ということで、今だからこそ、特に未聴の皆様であれば、騙されたと思ってお楽しみ下さいませ。
心底、しょ~もないパフォーマンスと呆れるのも良し、噂だけの昭和元禄にあれこれ想像をたくましくするのも一興でしょう。
ということで、実は今年の忘年会のネタとして、サイケおやじはエレキバージョンで、これをやりたいと目論んでおります♪♪~♪ ウケなくとも、呆れられれば、それはそれで場を盛り上げる事になるような気がするんですよっ!

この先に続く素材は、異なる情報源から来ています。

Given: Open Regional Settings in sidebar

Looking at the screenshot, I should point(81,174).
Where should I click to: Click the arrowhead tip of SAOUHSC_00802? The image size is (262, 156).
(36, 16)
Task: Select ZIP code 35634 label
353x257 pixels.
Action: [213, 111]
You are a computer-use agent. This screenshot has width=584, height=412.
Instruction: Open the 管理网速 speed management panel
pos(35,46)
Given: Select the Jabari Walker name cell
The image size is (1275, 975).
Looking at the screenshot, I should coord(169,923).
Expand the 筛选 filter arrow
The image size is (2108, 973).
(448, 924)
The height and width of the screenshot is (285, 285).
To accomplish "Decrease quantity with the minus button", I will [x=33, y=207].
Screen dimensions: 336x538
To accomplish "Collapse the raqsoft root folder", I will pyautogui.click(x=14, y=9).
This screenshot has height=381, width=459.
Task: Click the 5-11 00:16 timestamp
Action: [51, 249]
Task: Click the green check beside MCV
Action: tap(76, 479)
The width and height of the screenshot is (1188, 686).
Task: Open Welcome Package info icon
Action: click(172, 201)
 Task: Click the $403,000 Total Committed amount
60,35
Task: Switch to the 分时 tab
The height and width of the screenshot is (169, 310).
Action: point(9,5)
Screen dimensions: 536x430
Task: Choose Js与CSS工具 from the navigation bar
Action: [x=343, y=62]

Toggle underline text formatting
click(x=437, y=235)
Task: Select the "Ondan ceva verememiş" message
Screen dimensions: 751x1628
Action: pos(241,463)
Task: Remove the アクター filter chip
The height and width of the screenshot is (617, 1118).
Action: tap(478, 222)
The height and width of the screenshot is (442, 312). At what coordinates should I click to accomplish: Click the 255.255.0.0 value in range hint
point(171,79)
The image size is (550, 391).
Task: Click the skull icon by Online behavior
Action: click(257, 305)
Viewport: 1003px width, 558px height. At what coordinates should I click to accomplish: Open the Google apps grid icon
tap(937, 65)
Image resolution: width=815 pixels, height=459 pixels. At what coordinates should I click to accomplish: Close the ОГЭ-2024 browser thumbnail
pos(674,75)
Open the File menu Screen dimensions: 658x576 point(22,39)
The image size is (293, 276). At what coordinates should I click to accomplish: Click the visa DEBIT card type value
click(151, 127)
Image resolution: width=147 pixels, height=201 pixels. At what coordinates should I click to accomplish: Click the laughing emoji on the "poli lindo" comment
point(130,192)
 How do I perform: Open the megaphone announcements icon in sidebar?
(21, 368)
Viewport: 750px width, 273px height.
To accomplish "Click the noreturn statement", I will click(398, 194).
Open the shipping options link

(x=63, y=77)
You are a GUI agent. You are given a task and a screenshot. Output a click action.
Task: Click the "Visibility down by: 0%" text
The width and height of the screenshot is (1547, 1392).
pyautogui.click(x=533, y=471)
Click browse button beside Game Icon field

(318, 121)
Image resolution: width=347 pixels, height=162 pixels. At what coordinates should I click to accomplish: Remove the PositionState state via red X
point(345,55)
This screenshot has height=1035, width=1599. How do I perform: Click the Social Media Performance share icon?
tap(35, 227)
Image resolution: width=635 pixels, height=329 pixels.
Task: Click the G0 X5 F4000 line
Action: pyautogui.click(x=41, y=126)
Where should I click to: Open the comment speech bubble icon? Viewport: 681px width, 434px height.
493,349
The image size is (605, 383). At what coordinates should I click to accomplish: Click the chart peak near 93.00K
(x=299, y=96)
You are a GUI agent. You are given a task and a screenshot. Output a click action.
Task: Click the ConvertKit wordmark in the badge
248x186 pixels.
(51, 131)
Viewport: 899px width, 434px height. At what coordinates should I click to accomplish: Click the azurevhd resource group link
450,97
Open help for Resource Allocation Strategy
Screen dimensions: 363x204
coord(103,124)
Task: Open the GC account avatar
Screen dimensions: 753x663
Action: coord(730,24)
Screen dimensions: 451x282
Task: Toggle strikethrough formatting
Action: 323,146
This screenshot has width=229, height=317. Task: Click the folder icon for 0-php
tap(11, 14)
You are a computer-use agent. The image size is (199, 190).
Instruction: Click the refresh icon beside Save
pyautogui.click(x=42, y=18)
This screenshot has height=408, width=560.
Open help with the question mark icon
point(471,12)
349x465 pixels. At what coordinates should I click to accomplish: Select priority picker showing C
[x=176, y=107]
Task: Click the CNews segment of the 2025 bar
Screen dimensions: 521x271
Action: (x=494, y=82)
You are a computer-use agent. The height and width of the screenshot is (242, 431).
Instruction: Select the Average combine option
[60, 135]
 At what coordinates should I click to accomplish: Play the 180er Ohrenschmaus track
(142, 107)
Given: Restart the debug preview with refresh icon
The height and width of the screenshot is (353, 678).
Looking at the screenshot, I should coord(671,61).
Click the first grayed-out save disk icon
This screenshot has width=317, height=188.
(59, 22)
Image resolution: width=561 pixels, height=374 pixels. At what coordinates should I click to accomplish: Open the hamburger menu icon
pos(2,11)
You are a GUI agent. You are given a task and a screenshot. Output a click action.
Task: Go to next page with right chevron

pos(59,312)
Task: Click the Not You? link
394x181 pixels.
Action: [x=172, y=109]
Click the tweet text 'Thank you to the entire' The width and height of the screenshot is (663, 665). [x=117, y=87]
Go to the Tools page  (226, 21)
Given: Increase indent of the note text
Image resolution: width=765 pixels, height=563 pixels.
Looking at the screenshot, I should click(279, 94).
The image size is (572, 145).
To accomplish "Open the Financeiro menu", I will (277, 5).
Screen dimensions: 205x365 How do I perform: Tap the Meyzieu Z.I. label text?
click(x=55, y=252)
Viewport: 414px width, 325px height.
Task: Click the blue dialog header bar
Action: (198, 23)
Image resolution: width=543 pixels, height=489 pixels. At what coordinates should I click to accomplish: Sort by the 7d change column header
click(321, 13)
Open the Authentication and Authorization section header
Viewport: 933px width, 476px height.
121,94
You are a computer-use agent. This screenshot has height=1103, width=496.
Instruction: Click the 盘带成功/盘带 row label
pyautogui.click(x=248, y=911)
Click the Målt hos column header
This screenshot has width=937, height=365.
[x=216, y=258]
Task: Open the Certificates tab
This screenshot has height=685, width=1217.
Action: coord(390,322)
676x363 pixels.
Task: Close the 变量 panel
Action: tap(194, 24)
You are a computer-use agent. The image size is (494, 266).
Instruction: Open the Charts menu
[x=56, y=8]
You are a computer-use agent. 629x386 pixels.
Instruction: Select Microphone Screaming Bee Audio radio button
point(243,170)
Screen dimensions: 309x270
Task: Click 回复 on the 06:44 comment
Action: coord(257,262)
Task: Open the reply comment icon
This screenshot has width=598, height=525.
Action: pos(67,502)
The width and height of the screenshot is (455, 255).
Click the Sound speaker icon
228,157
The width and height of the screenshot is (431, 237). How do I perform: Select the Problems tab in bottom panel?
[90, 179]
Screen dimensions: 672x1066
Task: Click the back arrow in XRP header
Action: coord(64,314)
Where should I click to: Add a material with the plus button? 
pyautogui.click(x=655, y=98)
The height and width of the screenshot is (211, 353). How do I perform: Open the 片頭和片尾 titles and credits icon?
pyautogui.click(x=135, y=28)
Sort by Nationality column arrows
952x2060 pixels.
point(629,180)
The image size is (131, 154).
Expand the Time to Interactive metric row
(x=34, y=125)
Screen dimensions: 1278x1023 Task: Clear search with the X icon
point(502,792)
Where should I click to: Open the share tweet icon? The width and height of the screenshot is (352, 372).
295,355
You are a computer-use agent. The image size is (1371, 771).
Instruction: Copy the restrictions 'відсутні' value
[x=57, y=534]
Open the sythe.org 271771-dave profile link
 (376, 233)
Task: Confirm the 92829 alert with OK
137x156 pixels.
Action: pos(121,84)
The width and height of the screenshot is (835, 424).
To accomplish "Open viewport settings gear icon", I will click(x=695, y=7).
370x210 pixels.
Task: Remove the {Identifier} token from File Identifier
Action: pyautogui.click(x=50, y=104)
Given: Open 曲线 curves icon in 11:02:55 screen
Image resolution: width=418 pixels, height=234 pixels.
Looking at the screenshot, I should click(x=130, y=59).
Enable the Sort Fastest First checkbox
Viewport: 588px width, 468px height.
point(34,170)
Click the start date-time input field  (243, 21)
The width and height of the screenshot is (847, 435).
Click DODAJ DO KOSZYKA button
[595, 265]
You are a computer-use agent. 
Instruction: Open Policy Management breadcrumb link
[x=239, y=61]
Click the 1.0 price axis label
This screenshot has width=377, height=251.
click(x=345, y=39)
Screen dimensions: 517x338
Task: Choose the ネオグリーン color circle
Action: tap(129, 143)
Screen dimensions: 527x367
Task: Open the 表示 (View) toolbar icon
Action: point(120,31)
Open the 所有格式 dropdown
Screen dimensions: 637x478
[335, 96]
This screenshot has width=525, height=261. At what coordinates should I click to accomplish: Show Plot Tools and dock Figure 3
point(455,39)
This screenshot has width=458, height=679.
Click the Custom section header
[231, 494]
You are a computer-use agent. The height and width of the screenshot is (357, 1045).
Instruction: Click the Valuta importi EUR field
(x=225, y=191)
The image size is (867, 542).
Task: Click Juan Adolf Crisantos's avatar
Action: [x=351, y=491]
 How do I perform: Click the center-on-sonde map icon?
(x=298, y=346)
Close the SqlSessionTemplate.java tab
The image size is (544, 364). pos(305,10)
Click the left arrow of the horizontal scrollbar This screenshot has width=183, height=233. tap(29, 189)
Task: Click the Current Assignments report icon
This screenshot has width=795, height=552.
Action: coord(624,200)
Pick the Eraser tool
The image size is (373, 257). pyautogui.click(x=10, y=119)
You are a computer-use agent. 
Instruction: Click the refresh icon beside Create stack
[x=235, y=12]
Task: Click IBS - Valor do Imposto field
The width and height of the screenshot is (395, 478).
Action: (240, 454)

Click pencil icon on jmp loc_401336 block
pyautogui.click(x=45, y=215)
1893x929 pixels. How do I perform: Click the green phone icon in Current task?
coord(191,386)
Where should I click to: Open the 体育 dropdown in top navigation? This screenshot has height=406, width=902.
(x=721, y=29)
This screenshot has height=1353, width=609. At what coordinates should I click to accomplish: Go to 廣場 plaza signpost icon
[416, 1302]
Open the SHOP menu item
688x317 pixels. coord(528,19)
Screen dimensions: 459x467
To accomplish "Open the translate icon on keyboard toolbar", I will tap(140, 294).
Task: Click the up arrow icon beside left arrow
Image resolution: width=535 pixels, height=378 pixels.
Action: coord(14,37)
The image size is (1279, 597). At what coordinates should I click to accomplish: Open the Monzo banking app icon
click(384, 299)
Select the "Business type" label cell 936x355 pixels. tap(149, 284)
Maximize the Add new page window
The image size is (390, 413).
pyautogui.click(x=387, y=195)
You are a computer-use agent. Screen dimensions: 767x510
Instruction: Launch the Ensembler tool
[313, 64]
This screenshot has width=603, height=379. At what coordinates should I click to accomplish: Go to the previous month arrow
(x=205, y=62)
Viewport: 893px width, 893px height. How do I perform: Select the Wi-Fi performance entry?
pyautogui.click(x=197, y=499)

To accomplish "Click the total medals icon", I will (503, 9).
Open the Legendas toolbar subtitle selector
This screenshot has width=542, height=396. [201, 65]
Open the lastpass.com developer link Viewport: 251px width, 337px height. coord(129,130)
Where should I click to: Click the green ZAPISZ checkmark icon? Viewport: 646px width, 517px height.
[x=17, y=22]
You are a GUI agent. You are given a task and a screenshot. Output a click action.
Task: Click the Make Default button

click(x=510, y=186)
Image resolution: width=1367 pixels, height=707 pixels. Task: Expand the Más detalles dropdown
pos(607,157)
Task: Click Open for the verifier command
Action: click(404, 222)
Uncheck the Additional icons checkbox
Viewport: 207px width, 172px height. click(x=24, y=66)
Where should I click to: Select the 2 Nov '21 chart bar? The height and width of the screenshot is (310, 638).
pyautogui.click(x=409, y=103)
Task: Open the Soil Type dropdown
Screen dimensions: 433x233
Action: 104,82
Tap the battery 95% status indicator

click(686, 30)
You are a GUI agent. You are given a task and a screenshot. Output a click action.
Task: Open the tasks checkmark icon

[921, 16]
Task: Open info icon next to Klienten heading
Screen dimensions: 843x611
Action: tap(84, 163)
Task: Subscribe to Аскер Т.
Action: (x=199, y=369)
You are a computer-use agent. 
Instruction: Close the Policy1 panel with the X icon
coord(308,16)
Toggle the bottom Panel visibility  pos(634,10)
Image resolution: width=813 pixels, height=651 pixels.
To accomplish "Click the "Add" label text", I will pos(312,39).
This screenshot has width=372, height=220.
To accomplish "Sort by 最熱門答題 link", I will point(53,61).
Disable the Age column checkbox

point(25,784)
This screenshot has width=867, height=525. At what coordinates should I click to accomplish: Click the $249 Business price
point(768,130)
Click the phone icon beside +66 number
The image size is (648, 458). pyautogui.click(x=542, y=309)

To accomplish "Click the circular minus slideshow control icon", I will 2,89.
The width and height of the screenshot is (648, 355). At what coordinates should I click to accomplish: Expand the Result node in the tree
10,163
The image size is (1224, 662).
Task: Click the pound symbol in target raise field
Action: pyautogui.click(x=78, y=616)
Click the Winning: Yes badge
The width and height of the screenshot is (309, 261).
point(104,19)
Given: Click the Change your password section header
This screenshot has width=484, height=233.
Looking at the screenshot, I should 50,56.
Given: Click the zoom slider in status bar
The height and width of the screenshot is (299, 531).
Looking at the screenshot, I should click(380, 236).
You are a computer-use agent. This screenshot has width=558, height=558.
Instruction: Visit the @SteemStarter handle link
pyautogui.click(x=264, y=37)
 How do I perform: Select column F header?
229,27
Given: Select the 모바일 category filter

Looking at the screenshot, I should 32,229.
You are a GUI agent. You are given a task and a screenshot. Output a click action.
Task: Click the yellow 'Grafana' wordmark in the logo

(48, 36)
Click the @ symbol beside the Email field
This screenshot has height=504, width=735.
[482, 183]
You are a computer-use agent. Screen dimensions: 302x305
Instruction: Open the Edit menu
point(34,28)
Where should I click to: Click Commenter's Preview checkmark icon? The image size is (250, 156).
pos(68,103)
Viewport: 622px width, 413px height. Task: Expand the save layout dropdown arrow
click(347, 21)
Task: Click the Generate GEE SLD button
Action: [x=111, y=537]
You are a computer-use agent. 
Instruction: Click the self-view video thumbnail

そして最後になりましたが、月亭可朝と言えばギャンブル中毒者という一般認識が強く、本業の落語よりは、関西の芸人という扱いかもしれませんが、友人の落語マニアの説によると、落語の実力も凄いそうで、一応は桂米朝の高弟らしいですよ。
う~ん、そういうものを封印(?)して、底抜けに破天荒な芸道を邁進する月亭可朝の潔さ! 実は当時の本人はギターコードを3~4個ぐらいしか知らずに弾いていたそうですし、ど~でも許されるようなテキトーなスタイルの弾き語り(?)が、確信犯的な面白さを増幅させていたんじゃ~ないでしょうか?
なにか、そういうものに憧れを抱いてしまうサイケおやじであります。